Fika(s) — la pause-café en suédois — se veut donc une occasion pour se poser, aller à la rencontre de l’autre, découvrir un artiste étranger, prêter l’oreille à une nouvelle sonorité.

« Je me souviens de certains concerts auxquels j’ai assisté ; nous étions une vingtaine dans la pièce avec les artistes, c’est un sentiment unique. J’ai revu ces mêmes musiciens des années plus tard, alors qu’ils étaient plus connus. C’était toujours bon, mais c’était tellement différent. C’est un peu ça que je veux offrir au public, ce moment particulier où tu sens que tu partages quelque chose de spécial avec ceux qui vivent cette expérience avec toi. »

Comme il s’agit de la première édition, Christel Durand est bien consciente que ceux qui assisteront cette fois-ci aux différentes déclinaisons de son festival risquent d’être des amoureux de la culture scandinave. « On a réussi à aller chercher des artistes — comme Kristofer Åström, Jenny Lysander et The Tarantula Waltz — bien connus sur la scène folk, mais qui ne sont jamais venus à Montréal, voire en Amérique, lance la fondatrice. Ceux qui les aiment d’emblée seront là, c’est certain. Mais si on arrive à susciter l’intérêt d’une seule personne qui n’en avait pas à la base, ce serait le rêve ! »

La première mouture s’amorce tout juste et, déjà, l’équipe commence à s’activer pour l’édition prévue pour mars 2017. « C’est un travail de longue haleine, lance Christel Durand. C’était notre année exploratoire, on avançait à tâtons, on voulait s’assurer qu’il y avait un public pour ce genre de festival. » Et le verdict ? « Montréal nous a accueillies à bras ouverts ! »

Si bien que l’équipe entrevoit déjà la possibilité de devenir un rendez-vous annuel. En attendant, on compte bien mettre tout en oeuvre pour revenir dès l’an prochain avec une programmation encore plus audacieuse.

Fika(s), jusqu’au 18 mars à plusieurs endroits.

Nos coups de coeur

Soirée de lancement. « Tubes scandinaves inoubliables et pop internationale d’hier à aujourd’hui ». De quoi danser jusqu’aux petites heures. Le samedi 12 mars, à partir de 20 h.
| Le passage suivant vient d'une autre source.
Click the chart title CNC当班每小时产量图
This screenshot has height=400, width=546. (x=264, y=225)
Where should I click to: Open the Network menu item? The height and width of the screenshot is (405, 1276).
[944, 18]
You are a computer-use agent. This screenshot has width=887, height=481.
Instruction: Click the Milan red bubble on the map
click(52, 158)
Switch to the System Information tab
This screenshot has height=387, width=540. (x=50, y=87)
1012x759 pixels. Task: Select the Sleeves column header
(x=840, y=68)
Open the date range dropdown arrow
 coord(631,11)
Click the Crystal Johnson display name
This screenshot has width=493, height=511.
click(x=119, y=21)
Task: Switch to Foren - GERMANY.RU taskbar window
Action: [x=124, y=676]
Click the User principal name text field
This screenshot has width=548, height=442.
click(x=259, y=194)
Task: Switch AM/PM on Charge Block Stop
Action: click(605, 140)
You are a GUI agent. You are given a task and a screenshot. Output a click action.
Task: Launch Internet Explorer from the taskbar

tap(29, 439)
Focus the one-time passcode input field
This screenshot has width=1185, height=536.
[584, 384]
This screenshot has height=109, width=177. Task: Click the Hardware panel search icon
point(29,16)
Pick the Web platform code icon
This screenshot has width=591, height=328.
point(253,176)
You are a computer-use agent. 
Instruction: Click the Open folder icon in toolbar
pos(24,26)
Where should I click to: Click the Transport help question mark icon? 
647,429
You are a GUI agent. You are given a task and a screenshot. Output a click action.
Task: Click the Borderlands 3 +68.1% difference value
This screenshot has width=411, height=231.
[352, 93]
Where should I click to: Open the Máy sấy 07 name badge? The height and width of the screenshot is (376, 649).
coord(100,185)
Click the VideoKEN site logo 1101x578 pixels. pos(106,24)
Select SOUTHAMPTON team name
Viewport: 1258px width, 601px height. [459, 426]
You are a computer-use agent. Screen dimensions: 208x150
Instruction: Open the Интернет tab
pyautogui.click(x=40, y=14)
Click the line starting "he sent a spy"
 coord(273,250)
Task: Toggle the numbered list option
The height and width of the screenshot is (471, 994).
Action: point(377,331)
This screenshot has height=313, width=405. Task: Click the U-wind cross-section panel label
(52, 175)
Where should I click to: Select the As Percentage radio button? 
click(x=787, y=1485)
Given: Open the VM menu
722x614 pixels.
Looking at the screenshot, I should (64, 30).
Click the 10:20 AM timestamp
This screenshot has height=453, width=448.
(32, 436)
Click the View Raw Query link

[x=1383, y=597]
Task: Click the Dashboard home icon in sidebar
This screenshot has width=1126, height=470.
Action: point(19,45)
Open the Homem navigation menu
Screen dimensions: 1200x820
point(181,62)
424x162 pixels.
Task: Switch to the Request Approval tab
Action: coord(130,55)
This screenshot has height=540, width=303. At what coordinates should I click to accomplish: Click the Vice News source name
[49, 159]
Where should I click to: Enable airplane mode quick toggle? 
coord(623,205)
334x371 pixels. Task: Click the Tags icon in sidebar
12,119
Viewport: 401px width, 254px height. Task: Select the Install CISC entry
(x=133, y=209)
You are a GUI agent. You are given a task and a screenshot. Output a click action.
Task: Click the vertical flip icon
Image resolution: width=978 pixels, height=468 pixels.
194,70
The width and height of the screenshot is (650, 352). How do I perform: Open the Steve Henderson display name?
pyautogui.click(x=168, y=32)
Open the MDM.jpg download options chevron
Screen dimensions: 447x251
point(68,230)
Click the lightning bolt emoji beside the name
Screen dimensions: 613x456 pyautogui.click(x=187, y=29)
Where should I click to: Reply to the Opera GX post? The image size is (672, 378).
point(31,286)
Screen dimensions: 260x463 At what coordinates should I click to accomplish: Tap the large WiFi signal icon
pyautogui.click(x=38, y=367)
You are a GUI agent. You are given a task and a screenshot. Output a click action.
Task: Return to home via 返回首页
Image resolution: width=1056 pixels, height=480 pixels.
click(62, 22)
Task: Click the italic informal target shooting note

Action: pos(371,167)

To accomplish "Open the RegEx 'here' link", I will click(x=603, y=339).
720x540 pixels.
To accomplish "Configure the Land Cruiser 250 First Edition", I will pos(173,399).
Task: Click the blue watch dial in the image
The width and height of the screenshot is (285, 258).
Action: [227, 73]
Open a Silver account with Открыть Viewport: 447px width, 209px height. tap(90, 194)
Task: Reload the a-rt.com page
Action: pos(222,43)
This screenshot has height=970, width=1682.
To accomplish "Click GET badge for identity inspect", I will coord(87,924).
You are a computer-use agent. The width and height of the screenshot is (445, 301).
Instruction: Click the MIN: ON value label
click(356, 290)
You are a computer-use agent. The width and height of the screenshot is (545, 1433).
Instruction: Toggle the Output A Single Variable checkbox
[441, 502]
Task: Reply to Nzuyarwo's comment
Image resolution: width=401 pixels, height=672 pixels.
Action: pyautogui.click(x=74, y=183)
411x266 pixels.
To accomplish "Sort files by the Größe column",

Social-démocratie 2.0. Le Québec, une terre sociale-démocrate. Soirée de discussion où les idéaux québécois se frottent aux pays servant de référence en la matière. Le lundi 14 mars à 18 h.

Cours de cuisine scandinave. On met la main à la pâte pour concocter de petites merveilles gourmandes des quatre coins de la Scandinavie. Plusieurs dates, heures variées.